Last Wednesday the strike took place, with between 1/2 and 3/4 million people taking part (depending on who you ask).

3% is more than double the rate of inflation, but the unions argue that local authorities workers earn less than the equivalent positions in the private sector and similar positions in other public sector organisations (eg. nurses) They argue that members cannot afford to buy their own houses and that many are leaving their jobs to work in the private sector for money.

They also highlight the number of people currently earning less than £5 an hour, often trying to support families on this wage.

The spokespeople for the authorities say they don’t have any more money to offer and that if they were to increase salaries either jobs would be lost or taxes would increase by around £80 per household. They neglect to mention that local councillors have been given 30% to 60% rises (At least this is what the union tells me.)

I work in Housing for a Local Authority in the West Midlands, I took part in the strike on Wednesday, although mainly because my office was closed. There were very few picket lines and at a rally in London only a few hundred people turned up.

Although I took part in the strike I don’t think it will have the desired effect. In the 1979 winter of discontent council employees striked (stroke?) for 6 weeks and at the end many lost theirs jobs or went back to pay cuts.

more recently in 1989 the authorities gave in to demands when cashiers went on strike and for about six weeks and as a result the council coffers ran dry.

Any opinions?

To add to mix, myself being a public servant.

Many of those public servants are refuse collectors, school dinner ladies, street cleaners and the like, in fact these types of workers form the majority of public sector workers.

Over a couple of decades pay rises have been decided on percentages rather than money.

This leads to ever widening pay gaps, what many of those workers want is not 2% or 3%, but an actual money value of lets say around £10, which would mean that the highest paid staff would recieve a smaller % rise than the lowest paid, who surely need the money most.

The actual total of cash to be paid would be the same, just distributed differantly.

Public sector workers have seen many of their jobs put out to private companies who take those same staff who were doing the job previously, but on worse temrs, such as fewer holidays, worse pensions, much lower sick pay, whilst the bosses of the same companies have awarded themselves ever larger bonuses.

Many hospital staff and school service providers simply left, and numbers were cut to such levels that standards fell, so seriously in fact that large numbers of such contracts have been termunated and the workforce taken back into public service, hoever oftentimes their terms and conditions are only slightly better than they were under private ownership.

There are plans to ensure that ‘key workers’ in the public sector, like nurses and teachers and the like can borrow money at advantagous rates so that they can get into the housing market, but to me this will simpky stoke up house prices further, and justr who would a key worker be ?
No hospital can work without cleaners, porters, and a myriad number of other mess than glamerous workers, yet most of them are not classed as key workers.

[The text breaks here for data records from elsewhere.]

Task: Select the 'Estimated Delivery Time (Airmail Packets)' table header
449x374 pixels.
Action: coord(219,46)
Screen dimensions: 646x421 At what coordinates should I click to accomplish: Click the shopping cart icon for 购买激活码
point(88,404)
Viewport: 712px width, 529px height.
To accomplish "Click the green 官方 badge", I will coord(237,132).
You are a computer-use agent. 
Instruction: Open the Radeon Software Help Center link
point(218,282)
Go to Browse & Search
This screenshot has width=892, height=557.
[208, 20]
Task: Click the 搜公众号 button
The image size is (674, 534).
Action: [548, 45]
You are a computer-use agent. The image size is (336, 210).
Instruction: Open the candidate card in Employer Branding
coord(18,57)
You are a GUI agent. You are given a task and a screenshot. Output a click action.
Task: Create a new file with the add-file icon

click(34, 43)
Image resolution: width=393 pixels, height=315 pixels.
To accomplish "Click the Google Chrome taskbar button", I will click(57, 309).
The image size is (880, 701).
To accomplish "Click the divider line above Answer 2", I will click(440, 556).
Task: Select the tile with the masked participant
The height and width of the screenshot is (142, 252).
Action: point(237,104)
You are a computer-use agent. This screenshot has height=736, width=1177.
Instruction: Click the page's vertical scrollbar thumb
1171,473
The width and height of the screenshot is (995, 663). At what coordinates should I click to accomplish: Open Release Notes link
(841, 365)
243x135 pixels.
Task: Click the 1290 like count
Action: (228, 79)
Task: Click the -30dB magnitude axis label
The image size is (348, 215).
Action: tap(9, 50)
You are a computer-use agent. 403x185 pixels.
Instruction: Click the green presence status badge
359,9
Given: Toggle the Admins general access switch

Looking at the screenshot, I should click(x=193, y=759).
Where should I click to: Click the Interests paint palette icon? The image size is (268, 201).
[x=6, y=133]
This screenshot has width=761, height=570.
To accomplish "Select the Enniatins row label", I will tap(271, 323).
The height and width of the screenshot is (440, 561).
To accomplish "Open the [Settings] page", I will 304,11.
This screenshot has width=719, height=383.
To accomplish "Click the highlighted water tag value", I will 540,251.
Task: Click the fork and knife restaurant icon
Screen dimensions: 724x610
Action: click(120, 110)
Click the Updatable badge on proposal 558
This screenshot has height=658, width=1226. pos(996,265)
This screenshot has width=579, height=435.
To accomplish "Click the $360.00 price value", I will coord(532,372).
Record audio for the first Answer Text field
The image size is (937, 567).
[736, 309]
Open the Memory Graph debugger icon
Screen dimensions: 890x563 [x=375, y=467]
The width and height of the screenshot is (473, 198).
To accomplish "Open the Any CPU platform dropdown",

Voters have made it plain that any government that has plans to increase taxes to pay for such staff will find their electoral hopes dashed.

S

Thanks for the extra info casdave

So THAT’s what that was all about.

The software company I work for has many UK public libraries as customers, and I spent parts of Thursday and Froday of this week making adjustments to their systems to account for them being unexpectedly closed on Wednesday due to an “industrial action.” I didn’t ask what they meant by that, since they were talking about it in such a way that led me to believe it was a sore subject.

I don’t know anything firsthand about the position of library workers in the UK, but if they are anything like their counterparts here in the US, the professional librarians are grossly underpaid, and the non-professional staff (like the ones at the Circ Desk, and the pages) are even worse off.

I am conflicted about strikes, with my opinions changing often, so I won’t comment about that.